• [RECORDED INFORMATION]:
## BEGIN
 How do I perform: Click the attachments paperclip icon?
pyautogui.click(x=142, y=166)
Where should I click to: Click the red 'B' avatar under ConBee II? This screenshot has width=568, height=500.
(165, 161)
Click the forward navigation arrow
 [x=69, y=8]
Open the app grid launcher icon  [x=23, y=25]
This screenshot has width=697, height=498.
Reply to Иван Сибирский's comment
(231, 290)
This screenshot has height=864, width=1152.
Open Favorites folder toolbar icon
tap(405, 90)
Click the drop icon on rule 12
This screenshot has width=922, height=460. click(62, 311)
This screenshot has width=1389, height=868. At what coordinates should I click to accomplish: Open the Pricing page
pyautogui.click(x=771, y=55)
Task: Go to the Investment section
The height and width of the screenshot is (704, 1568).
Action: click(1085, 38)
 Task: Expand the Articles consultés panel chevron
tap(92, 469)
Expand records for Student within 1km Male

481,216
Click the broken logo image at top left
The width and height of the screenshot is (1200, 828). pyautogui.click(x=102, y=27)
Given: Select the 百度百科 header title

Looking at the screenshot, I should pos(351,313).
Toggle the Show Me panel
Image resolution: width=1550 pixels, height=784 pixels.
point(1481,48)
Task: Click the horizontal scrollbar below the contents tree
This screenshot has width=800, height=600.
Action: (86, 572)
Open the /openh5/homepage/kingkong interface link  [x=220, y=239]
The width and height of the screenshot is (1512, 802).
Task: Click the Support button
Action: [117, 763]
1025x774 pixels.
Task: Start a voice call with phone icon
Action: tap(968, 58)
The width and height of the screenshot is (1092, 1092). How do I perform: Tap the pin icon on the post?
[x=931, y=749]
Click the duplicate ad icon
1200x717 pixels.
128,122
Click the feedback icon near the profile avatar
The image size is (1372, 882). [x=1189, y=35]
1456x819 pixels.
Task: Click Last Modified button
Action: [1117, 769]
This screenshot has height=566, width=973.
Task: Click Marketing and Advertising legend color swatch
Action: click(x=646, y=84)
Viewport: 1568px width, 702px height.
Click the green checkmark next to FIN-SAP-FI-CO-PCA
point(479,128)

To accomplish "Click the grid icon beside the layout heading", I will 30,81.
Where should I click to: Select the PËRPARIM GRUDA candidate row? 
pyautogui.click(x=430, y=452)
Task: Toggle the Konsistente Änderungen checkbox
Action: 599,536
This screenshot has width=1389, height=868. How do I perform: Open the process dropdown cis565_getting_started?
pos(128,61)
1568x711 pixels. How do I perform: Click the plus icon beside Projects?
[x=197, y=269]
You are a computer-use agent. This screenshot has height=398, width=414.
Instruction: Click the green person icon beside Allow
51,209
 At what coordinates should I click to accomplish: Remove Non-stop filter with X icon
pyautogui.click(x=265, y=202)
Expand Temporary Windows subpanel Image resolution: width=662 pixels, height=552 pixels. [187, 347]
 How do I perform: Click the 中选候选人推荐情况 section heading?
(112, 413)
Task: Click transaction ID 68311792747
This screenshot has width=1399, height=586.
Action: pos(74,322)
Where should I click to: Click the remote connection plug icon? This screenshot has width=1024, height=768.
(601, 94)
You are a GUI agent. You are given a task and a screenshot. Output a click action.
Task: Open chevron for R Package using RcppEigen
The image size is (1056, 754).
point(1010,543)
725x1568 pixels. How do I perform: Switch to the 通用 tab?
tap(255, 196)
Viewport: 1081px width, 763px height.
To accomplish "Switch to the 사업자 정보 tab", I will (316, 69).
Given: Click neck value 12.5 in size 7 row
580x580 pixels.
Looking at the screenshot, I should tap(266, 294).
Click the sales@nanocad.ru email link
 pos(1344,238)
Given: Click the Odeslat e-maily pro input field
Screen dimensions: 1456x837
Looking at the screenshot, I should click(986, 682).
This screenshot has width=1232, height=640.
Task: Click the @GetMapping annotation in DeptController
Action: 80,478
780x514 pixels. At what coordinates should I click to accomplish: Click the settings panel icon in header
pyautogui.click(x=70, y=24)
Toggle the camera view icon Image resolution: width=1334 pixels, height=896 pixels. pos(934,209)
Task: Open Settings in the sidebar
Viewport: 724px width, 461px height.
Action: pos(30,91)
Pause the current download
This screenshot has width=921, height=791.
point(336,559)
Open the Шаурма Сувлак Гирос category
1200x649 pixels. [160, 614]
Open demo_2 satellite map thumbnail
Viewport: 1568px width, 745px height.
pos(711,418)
## END
• [WHAT IS ASKED]: Write out the rows again, starting with the line that contains "Click the drop icon on rule 12" and going on through the line that contains "Looking at the screenshot, I should pos(351,313).", but swap "Pricing page" for "Plans page" and leave everything else unchanged.

• [THE REPLY]:
Click the drop icon on rule 12
This screenshot has width=922, height=460. click(62, 311)
This screenshot has width=1389, height=868. At what coordinates should I click to accomplish: Open the Plans page
pyautogui.click(x=771, y=55)
Task: Go to the Investment section
The height and width of the screenshot is (704, 1568).
Action: click(1085, 38)
 Task: Expand the Articles consultés panel chevron
tap(92, 469)
Expand records for Student within 1km Male

481,216
Click the broken logo image at top left
The width and height of the screenshot is (1200, 828). pyautogui.click(x=102, y=27)
Given: Select the 百度百科 header title

Looking at the screenshot, I should pos(351,313).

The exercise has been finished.